— Short problem —
Reproduce each of the following entries line for line, without changing anything.

— Records for processing —
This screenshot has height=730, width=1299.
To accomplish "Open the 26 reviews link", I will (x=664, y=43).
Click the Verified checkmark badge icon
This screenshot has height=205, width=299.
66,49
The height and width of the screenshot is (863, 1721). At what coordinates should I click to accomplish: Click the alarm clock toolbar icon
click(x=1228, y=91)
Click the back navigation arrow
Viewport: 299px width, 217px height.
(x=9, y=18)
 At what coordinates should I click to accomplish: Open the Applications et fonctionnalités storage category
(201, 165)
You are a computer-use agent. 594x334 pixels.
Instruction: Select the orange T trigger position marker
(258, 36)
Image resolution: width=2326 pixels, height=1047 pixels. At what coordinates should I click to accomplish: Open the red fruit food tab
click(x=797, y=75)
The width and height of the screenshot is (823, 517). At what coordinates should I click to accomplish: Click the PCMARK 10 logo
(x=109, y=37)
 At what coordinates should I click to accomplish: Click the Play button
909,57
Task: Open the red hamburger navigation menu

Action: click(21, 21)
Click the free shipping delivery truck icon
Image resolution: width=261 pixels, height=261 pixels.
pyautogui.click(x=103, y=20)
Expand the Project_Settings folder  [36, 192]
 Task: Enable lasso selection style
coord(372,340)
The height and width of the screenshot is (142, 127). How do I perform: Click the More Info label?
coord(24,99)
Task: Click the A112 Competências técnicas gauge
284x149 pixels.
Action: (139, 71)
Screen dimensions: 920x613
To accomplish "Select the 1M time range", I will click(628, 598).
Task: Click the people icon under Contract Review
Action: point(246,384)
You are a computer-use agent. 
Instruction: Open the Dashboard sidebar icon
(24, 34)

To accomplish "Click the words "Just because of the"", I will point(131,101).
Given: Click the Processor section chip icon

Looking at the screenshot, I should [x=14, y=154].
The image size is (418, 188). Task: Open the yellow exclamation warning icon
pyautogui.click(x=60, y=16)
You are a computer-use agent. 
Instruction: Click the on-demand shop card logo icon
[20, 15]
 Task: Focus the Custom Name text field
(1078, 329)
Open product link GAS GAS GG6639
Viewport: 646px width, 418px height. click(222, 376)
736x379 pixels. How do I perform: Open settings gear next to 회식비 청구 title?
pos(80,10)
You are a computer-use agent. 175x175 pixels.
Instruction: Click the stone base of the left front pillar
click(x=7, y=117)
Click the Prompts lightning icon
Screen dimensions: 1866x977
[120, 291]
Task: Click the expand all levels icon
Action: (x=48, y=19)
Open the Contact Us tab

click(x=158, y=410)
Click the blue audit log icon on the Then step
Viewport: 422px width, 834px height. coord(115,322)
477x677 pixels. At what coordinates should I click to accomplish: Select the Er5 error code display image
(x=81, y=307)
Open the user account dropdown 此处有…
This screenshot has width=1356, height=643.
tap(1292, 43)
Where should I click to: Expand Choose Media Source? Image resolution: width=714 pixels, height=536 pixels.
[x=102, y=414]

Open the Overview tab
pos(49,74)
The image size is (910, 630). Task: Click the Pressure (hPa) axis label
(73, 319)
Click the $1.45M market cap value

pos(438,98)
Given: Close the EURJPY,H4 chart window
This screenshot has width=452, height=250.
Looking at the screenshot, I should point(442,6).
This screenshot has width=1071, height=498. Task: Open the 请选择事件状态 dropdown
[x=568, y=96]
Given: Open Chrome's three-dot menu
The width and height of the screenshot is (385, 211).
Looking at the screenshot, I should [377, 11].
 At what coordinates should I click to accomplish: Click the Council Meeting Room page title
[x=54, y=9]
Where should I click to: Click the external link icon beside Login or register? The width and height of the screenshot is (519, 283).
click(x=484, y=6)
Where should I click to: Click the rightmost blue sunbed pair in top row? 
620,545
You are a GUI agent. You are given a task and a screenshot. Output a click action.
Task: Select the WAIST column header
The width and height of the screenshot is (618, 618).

— Written solution —
This screenshot has height=730, width=1299.
To accomplish "Open the 26 reviews link", I will (x=664, y=43).
Click the Verified checkmark badge icon
This screenshot has height=205, width=299.
66,49
The height and width of the screenshot is (863, 1721). At what coordinates should I click to accomplish: Click the alarm clock toolbar icon
click(x=1228, y=91)
Click the back navigation arrow
Viewport: 299px width, 217px height.
(x=9, y=18)
 At what coordinates should I click to accomplish: Open the Applications et fonctionnalités storage category
(201, 165)
You are a computer-use agent. 594x334 pixels.
Instruction: Select the orange T trigger position marker
(258, 36)
Image resolution: width=2326 pixels, height=1047 pixels. At what coordinates should I click to accomplish: Open the red fruit food tab
click(x=797, y=75)
The width and height of the screenshot is (823, 517). At what coordinates should I click to accomplish: Click the PCMARK 10 logo
(x=109, y=37)
 At what coordinates should I click to accomplish: Click the Play button
909,57
Task: Open the red hamburger navigation menu

Action: click(21, 21)
Click the free shipping delivery truck icon
Image resolution: width=261 pixels, height=261 pixels.
pyautogui.click(x=103, y=20)
Expand the Project_Settings folder  [36, 192]
 Task: Enable lasso selection style
coord(372,340)
The height and width of the screenshot is (142, 127). How do I perform: Click the More Info label?
coord(24,99)
Task: Click the A112 Competências técnicas gauge
284x149 pixels.
Action: (139, 71)
Screen dimensions: 920x613
To accomplish "Select the 1M time range", I will click(628, 598).
Task: Click the people icon under Contract Review
Action: point(246,384)
You are a computer-use agent. 
Instruction: Open the Dashboard sidebar icon
(24, 34)

To accomplish "Click the words "Just because of the"", I will point(131,101).
Given: Click the Processor section chip icon

Looking at the screenshot, I should [x=14, y=154].
The image size is (418, 188). Task: Open the yellow exclamation warning icon
pyautogui.click(x=60, y=16)
You are a computer-use agent. 
Instruction: Click the on-demand shop card logo icon
[20, 15]
 Task: Focus the Custom Name text field
(1078, 329)
Open product link GAS GAS GG6639
Viewport: 646px width, 418px height. click(222, 376)
736x379 pixels. How do I perform: Open settings gear next to 회식비 청구 title?
pos(80,10)
You are a computer-use agent. 175x175 pixels.
Instruction: Click the stone base of the left front pillar
click(x=7, y=117)
Click the Prompts lightning icon
Screen dimensions: 1866x977
[120, 291]
Task: Click the expand all levels icon
Action: (x=48, y=19)
Open the Contact Us tab

click(x=158, y=410)
Click the blue audit log icon on the Then step
Viewport: 422px width, 834px height. coord(115,322)
477x677 pixels. At what coordinates should I click to accomplish: Select the Er5 error code display image
(x=81, y=307)
Open the user account dropdown 此处有…
This screenshot has width=1356, height=643.
tap(1292, 43)
Where should I click to: Expand Choose Media Source? Image resolution: width=714 pixels, height=536 pixels.
[x=102, y=414]

Open the Overview tab
pos(49,74)
The image size is (910, 630). Task: Click the Pressure (hPa) axis label
(73, 319)
Click the $1.45M market cap value

pos(438,98)
Given: Close the EURJPY,H4 chart window
This screenshot has width=452, height=250.
Looking at the screenshot, I should point(442,6).
This screenshot has width=1071, height=498. Task: Open the 请选择事件状态 dropdown
[x=568, y=96]
Given: Open Chrome's three-dot menu
The width and height of the screenshot is (385, 211).
Looking at the screenshot, I should [377, 11].
 At what coordinates should I click to accomplish: Click the Council Meeting Room page title
[x=54, y=9]
Where should I click to: Click the external link icon beside Login or register? The width and height of the screenshot is (519, 283).
click(x=484, y=6)
Where should I click to: Click the rightmost blue sunbed pair in top row? 
620,545
You are a GUI agent. You are given a task and a screenshot. Output a click action.
Task: Select the WAIST column header
The width and height of the screenshot is (618, 618).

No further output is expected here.